Cette notion de détachement est importante, car il faut bien comprendre une chose : un dividende n’est pas simplement versé (au même titre que les intérêts d’un Livret A par exemple), il est détaché du cours de l’action.
Ci-dessous un exemple avec un détachement de dividende sur l’action Coca-Cola :
Ici on peut constater clairement du phénomène car il s’agit d’un détachement important. Lorsque le dividende de 10 dollars est détaché, on voit que le cours de l’action s’ajuste aussitôt d’un montant proportionnel.
C’est un phénomène qui se produit lors de chaque versement de dividende, et c’est pour cela que vous verrez usuellement le cours de vos actions chuter autour des dates de détachement des dividendes (d’un montant proportionnel à celui des dividendes perçus).
Un exemple concret
Autre exemple : supposons que l’action Air Liquide vous paie un dividende 3% en date du 20 mai (c’est la véritable date de détachement, préparez-vous à toucher des dividendes bientôt si vous en avez).
Si l’action côte 103 euros en date du 19 mai au soir, le 20 mai, votre compte sera crédité 3 euros par titre détenu, et l’action chutera proportionnellement d’environ 3% à l’ouverture (et cotera donc autour des 100 euros).
L’action reprendra ensuite très graduellement le chemin des 103 euros (si tout se passe bien sur les marchés à cette période).
2/ Pourquoi est-ce qu’une action chute autour de la date de versement de son dividende ?
Si une action conservait la même valeur au moment où elle détache son dividende, cela créerait ce qu’on appelle une « opportunité d’arbitrage » (c’est à dire d’argent facile).
Pour gagner de l’argent, il vous suffirait d’acheter l’action à 103 la veille du détachement du dividende, d’encaisser 3 euros de dividendes par action, puis de la revendre au même prix une fois le dividende détaché.
Si vous réalisez cette opération avec 10 000 euros (100 actions), vous gagneriez alors 300 euros en une journée sans rien faire. Avec 100 000 euros (ou le simple ajout d’un modeste effet de levier sur votre compte de bourse), vous gagneriez 3000 euros en une journée (sans risque et sans effort).
De nombreux débutants en bourse pensent que ce genre d’opération est possible car ils ne sont pas encore bien au fait du fonctionnement des marchés boursiers.
Dans les faits, comme il y a cette fameuse chute de cours proportionnelle (évoquée dans le point précédent) au moment de détacher le dividende : il n’est pas possible de dégager de profits consistants en achetant juste avant (sans quoi gagner en bourse serait trop facile!)
Ce phénomène d’ajustement se produit car les marchés boursiers sont dits « efficients », c’est-à-dire qu’ils s’adaptent en temps réel à toute nouvelle information, et qu’ils l’intègrent aussitôt dans les prix.
Si vous voulez gagner de l’argent sur les marché, il va donc falloir que vous utilisiez des méthodes un peu plus avancées.

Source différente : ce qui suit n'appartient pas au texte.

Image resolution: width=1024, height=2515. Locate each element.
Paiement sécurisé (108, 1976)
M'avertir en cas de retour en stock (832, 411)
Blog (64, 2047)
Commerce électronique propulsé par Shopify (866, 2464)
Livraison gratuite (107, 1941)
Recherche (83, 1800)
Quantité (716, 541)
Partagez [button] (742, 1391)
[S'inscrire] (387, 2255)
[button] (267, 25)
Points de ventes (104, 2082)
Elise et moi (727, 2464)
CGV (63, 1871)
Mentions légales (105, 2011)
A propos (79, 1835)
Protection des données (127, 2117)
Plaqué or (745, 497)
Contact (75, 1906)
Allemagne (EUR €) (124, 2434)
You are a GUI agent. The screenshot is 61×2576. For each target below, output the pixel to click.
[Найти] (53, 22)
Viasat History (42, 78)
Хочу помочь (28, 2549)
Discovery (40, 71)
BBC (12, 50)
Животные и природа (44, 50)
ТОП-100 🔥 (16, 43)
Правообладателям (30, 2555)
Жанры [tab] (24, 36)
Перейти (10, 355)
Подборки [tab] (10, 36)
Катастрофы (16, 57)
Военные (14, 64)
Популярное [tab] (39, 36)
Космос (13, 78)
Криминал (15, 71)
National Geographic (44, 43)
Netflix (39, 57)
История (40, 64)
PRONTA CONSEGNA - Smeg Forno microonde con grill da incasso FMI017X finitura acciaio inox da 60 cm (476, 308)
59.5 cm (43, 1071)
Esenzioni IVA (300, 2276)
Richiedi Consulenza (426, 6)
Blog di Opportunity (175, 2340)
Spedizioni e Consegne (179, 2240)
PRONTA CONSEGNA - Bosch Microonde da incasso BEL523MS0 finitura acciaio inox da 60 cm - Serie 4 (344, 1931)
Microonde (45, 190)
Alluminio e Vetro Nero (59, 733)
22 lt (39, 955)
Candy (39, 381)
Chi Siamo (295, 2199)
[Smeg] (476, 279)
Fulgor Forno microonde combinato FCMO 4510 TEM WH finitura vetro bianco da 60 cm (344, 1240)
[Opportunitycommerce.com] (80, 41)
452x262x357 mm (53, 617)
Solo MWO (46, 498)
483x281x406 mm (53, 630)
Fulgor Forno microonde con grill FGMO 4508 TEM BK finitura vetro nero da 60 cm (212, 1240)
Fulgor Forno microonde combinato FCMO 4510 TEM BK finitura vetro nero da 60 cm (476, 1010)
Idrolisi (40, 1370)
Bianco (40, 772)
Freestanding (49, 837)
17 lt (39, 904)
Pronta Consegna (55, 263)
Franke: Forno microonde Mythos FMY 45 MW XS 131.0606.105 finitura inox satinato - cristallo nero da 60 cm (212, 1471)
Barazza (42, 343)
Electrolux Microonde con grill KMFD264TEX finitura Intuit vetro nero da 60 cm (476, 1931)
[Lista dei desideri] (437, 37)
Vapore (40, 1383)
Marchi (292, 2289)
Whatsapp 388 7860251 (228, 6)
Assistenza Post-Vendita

3/ Mais alors les dividendes ne servent à rien ?
C’est souvent le point que l’on m’oppose suite aux explications précédentes.
Puisqu’en bourse le dividende est détaché du cours de l’action, pourquoi ne pas tout simplement acheter des actions qui ne paient pas de dividendes, et faire des ventes partielles sur son portefeuille lorsque l’on en a besoin ?
Vous trouverez la réponse à cette question dans mon article complet dédié à ce sujet intitulé à quoi servent vraiment les dividendes (mais comme vous le verrez, l’explication est un peu technique).
Pour vous donnez quelques pistes plus simples ici , nous pouvons dire en résumé qu’en bourse les dividendes sont importants… mais pas pour les raisons pour lesquelles la majorité des gens pensent qu’ils le sont.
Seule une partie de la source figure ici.